STATED TASK:
Pick out every line in the material below that contains the string "computer", with uppercase and lowercase letters matching, and copy each of those lines.
━━━━━ RECORDS SHOWN
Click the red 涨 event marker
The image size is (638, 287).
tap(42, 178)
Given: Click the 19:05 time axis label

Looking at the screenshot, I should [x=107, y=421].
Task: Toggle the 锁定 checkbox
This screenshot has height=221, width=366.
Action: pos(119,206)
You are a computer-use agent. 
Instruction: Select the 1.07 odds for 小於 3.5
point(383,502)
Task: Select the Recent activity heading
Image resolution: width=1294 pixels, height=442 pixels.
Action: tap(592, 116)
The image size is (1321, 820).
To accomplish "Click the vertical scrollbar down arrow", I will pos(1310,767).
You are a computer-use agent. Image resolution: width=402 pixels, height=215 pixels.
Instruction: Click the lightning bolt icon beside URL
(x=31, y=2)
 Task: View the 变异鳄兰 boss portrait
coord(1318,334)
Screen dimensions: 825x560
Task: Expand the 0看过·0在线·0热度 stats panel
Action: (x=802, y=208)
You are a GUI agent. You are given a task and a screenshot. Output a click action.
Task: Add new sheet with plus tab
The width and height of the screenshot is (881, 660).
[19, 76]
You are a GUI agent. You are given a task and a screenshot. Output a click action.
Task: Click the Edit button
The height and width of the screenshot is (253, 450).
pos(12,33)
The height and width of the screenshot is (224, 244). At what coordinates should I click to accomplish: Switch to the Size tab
━━━━━━━━━━
COMPLETE ANSWER:
You are a computer-use agent. 
You are a computer-use agent. Image resolution: width=402 pixels, height=215 pixels.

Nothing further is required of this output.